Find every row below that contains the word "accomplish", matching case exactly, and copy each of those rows in full.
==== Data extract ====
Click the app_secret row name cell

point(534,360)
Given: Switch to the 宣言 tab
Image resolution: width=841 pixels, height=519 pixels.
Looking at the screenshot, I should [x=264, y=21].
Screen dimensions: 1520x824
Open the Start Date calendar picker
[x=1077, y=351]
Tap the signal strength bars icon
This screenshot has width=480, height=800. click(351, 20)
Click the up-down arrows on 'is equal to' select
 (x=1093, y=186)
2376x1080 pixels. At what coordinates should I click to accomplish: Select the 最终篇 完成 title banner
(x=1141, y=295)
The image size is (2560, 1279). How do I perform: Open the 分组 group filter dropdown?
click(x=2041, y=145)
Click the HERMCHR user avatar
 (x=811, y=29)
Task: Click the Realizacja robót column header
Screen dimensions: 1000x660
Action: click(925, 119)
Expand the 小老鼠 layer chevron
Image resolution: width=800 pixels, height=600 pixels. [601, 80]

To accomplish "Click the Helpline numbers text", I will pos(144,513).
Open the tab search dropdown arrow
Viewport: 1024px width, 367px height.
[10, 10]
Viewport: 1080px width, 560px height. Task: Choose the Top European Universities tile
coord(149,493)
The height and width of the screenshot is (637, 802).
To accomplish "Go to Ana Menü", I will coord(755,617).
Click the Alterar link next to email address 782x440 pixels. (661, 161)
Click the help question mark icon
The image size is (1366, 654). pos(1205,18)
====
- **Complete response**
2376x1080 pixels. At what coordinates should I click to accomplish: Select the 最终篇 完成 title banner
To accomplish "Click the Helpline numbers text", I will pos(144,513).
To accomplish "Go to Ana Menü", I will coord(755,617).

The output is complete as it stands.